L’unica cosa chiara nella crisi ucraina è la mancanza di una seppur pallida strategia coerente da parte di UE e USA. Questo potrebbe essere letto come l’assenza di coordinamento oppure, molto più plausibile, come la semplice constatazione che, in questa situazione specifica, gli interessi europei non coincidano con quelli USA e di come, in maniera più ampia, è probabile si stia assistendo ad una svolta nei processi delle relazioni internazionali che Putin ha avuto il merito, strategicamente parlando, di portare alla luce in tutta la sua ampiezza, e di usare a proprio vantaggio per fermare la politica aggressiva di USA e Paesi baltici.
Nel negoziato di Minsk è stato chiaro come la UE abbia voluto ribadire la centralità del proprio ruolo andando a trattare con i primi ministri di Germania e Francia (sul fatto che non sia stata nemmeno presente Lady PESC ci sarebbe molto da dire) un problema che la vede per prima interessata e coinvolta. Tanto politicamente quanto economicamente.

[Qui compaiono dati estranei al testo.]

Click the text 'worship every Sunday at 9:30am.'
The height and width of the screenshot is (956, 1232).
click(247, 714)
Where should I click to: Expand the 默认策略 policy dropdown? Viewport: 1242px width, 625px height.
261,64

E se è vero che per alcuni l’accordo ha prodotto un vantaggio di fatto della Russia sugli alleati, va inquadrata la cosa in un’ottica più ampia che non metta al centro le schermaglie tra Obama e Putin, ma piuttosto gli interessi europei di salvaguardare un mercato vitale come quello con Mosca.
Lo Zar ha abusato di una vacanza di potere nell’area per testare la reazione degli avversari, rei di aver avuto l’ardire di provare ad allargare i confini NATO fin sotto il balcone di Vladimir Putin. Se la reazione può definirsi contraria al diritto internazionale, l’azione che l’ha scaturita, di suo, può considerarsi antitetica alla logica e alla geopolitica. E questo in Europa lo sanno tutti.

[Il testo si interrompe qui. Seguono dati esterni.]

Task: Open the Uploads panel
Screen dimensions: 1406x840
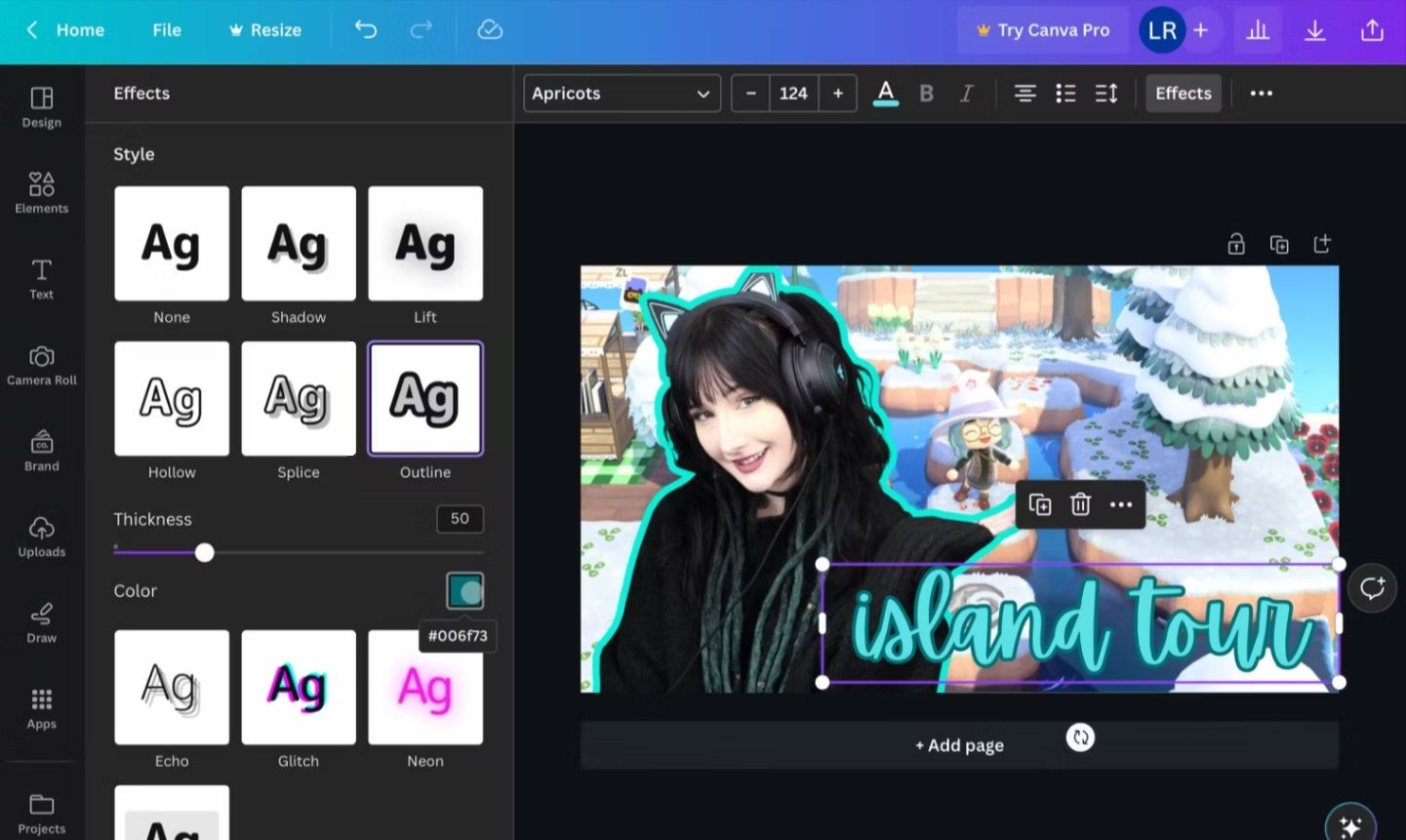Action: pos(41,539)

Il problema al momento è l’Ucraina, ma sembra chiaro comunque che, allargando il discorso, ad essere messo in discussione sia il bilanciamento dei poteri a livello globale e le conseguenze di questo spostamento.

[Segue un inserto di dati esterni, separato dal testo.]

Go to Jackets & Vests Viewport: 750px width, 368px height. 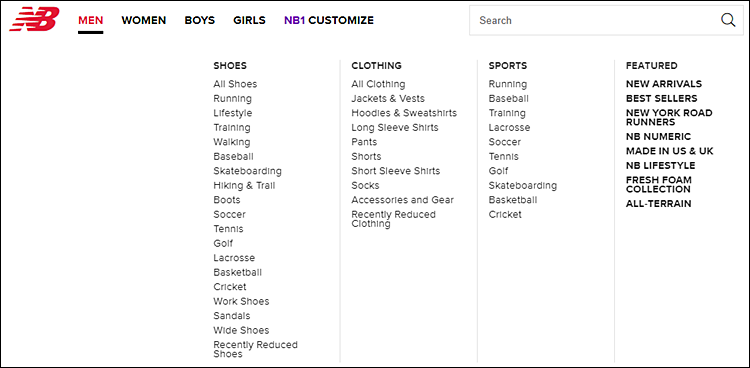[388, 99]
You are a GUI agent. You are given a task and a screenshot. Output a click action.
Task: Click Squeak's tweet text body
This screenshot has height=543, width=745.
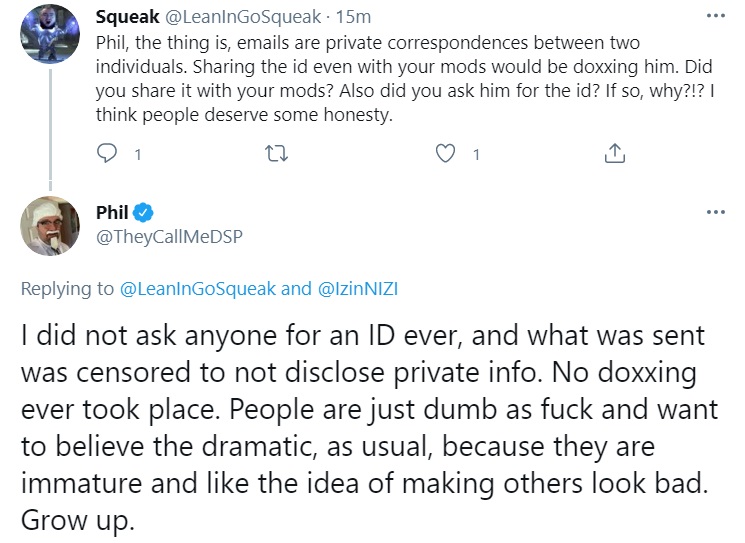(405, 79)
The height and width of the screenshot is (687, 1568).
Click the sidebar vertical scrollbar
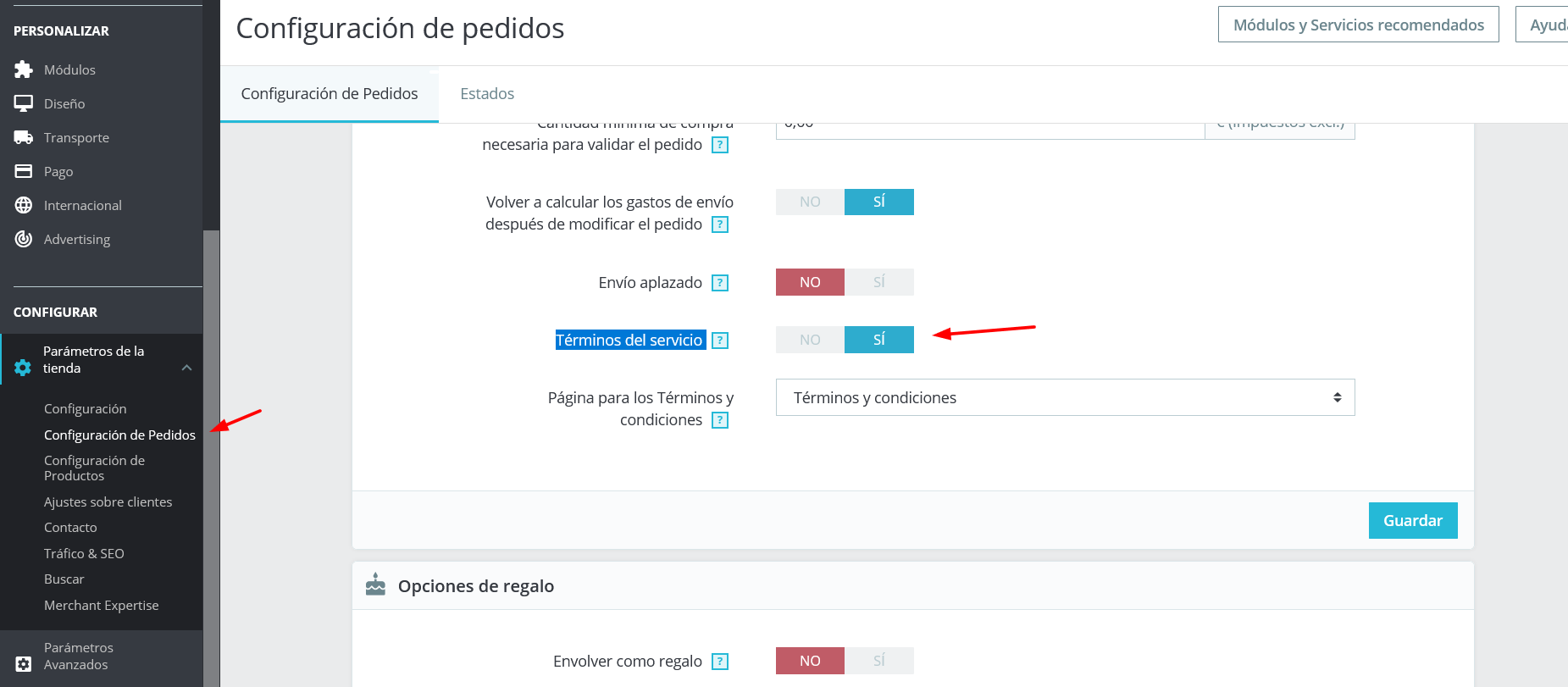211,457
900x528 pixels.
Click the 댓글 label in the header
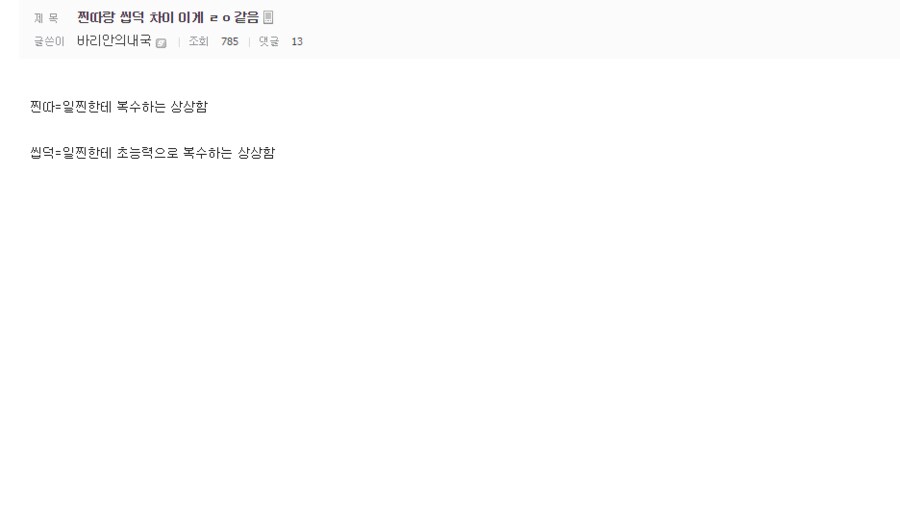coord(269,41)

Gli USA, persa parte della capacità di imporre la propria politica, devono oggi rapportarsi con un nuovo modello di relazioni che tenga conto degli scenari mutati e del peso che all’interno di questi hanno quella che Henry Kissinger definisce nel suo “Does America need a foreign policy?” regionalizzazione. In sostanza, un nuovo ordine all’interno del quale le tendenze locali ricoprono un peso maggiore che non quelle internazionali, e con cui i grandi attori hanno il dovere di raccordarsi e, prima ancora, confrontarsi.
Esempio perfetto di quanto detto è il caso delle Primavere Arabe. Scarsa conoscenza del sostrato culturale e delle dinamiche sociali hanno portato a supportare rivoluzioni che hanno avuto, nella stragrande maggioranza dei casi, un risultato uguale se non peggiore a quello di partenza. L’incapacità o l’impossibilità di gestire la crisi, ha lasciato fermentare un clima ostile al cambiamento e ai suoi promotori, causando in alcuni casi veri e propri massacri nella totale impotenza di USA e UE colpevoli di non aver previsto un tale risvolto.
Oggi la Germania che tratta con la Russia è evidentemente un’evoluzione di questa filosofia e lo stesso dicasi per i rapporti sempre più stretti che la stessa Repubblica Federale Tedesca intrattiene con la Cina – altra potenza che fa del regionalismo un dogma – interessata a sganciare Berlino dall’abbraccio di Washington.
Gli interessi specifici, che si spera siano tanto tedeschi quanto comunitari, stanno avendo la meglio sia sulle pretese USA (che evidentemente non conoscono appieno le conseguenze che provocherebbe la loro politica), quanto sulle legittime aspettative del popolo ucraino il quale, alla fine, sarà il vero e unico attore a dover pagare le conseguenze di questo Risiko a grandezza naturale.